People with booked appointments who are self-isolating have been asked to contact 111 so the slot can be reallocated and their appointment deferred. Additionally, those who receive an invitation while self-isolating are asked to call 111, even though the end of their self-isolation period is unknown at the time, to ensure registrations continue to be logged in the system in order.

Residents are asked to cooperate with the process, which has been designed to deliver vaccines to the population as efficiently as possible – and to note that vaccine choice is not offered unless there is a clinical reason agreed by the individual’s GP or consultant why a particular brand is not suitable.

Health and Social Care Minister David Ashford said:

‘I urge everyone to immediately register when they are invited, as we have a significant number of people in self isolation unable to attend at present.
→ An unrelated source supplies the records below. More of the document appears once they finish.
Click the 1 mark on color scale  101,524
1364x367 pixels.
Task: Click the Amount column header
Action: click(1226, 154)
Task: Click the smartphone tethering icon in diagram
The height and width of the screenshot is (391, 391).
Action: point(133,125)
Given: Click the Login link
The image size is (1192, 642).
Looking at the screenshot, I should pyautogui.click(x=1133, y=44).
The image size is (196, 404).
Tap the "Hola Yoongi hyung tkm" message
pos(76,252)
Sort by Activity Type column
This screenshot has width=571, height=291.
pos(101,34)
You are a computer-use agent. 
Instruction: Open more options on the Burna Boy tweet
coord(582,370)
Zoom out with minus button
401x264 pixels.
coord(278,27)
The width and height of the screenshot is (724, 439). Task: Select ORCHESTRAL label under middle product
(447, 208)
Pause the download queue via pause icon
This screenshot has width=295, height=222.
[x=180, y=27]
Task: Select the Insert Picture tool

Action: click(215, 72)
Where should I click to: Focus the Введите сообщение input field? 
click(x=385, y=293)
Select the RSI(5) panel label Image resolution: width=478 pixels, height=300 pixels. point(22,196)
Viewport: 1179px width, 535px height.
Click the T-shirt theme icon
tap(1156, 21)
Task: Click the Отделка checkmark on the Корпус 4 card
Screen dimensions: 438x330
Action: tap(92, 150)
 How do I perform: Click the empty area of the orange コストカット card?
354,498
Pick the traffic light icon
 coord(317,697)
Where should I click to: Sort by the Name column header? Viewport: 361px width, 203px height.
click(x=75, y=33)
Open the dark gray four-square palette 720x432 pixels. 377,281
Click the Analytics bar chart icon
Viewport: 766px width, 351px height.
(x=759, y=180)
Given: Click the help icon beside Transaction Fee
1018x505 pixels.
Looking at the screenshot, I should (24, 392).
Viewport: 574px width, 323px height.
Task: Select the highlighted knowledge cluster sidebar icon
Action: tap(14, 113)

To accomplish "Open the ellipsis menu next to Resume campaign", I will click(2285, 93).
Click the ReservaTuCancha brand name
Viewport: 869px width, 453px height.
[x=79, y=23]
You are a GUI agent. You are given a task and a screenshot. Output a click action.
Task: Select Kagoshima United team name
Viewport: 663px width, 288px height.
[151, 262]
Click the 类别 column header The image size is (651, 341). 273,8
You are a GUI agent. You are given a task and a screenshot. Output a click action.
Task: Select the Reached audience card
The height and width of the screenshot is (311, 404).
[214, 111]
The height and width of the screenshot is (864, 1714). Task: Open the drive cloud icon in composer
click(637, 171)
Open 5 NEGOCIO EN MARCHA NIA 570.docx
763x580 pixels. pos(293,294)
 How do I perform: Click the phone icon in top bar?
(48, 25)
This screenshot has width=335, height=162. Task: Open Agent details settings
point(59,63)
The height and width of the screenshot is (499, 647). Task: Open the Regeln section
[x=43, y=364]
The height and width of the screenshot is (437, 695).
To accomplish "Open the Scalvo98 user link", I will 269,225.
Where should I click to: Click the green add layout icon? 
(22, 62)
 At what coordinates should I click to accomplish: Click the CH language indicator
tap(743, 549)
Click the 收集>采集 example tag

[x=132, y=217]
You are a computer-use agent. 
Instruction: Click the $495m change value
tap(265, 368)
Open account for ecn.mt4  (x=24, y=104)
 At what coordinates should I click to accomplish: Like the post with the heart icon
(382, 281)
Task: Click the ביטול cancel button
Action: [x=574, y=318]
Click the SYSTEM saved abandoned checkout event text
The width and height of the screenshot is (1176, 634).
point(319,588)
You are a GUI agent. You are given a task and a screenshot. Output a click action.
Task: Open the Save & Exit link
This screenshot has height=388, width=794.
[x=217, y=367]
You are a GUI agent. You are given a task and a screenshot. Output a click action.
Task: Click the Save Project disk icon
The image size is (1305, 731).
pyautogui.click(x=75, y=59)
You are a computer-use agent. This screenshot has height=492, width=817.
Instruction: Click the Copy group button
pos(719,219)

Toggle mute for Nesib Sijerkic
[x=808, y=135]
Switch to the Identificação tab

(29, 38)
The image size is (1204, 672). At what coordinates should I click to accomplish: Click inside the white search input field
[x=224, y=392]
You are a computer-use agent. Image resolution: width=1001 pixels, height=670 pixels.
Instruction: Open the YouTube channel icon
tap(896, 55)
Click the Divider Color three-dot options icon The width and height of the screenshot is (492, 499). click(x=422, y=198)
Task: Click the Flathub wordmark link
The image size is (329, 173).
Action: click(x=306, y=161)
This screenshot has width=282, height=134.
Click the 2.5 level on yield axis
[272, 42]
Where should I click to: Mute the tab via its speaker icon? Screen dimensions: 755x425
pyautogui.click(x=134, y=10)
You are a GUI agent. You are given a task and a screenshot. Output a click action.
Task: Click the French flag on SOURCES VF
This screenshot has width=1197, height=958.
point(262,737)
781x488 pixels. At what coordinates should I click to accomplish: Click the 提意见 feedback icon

It is important to maintain the flow of registrations and bookings to ensure vaccine gets into as many arms as possible, and the programme continues at pace.

‘The Oxford AstraZeneca vaccine is part of the UK and Isle of Man rollout programmes. The UK’s medicines’ regulator is urging people to go and get their vaccines when invited to do so, while monitoring reports of a link with blood clots. The data suggests that the number of incidents relating to people who have been vaccinated is no greater than occurs in the population generally, and that the benefits of being vaccinated far outweigh any potential risk.

He added:

‘I would ask people not call to cancel their appointment for the Oxford jab or ask our team for a different vaccine. It is an individual’s choice whether to accept an appointment or be vaccinated at all - but from our side, we will give patients the vaccine allocated to their group and time frame, in line with delivery schedules and our overriding aim to protect the population.’

The UK Medicines and Healthcare Products Regulatory Agency (MHRA) and the European Medicines Agency (EMA) both support continued use of the Oxford AstraZeneca vaccine.

Dr Phil Bryan, MHRA Vaccines Safety Lead said:

‘We are closely reviewing reports [of a link between AZ vaccine and blood clots] but the evidence available does not suggest the vaccine is the cause. Blood clots can occur naturally and are not uncommon. More than 11 million doses of the AZ vaccine have now been administered across the UK, and the number of blood clots reported after having the vaccine is not greater than the number that would have occurred naturally in the vaccinated population.’

Emer Cook, EMA Executive Director said:

‘Vaccines for Covid-19 help to protect individuals from becoming ill, especially healthcare professionals and vulnerable populations such as older people and people with chronic diseases. This is a very important consideration in our assessment of the benefit-risk. So while the investigation is ongoing currently we are still firmly convinced that the benefits of the AstraZeneca vaccine in preventing Covid-19, with its associated risk of hospitalisation and death, outweigh the risk of these side effects.’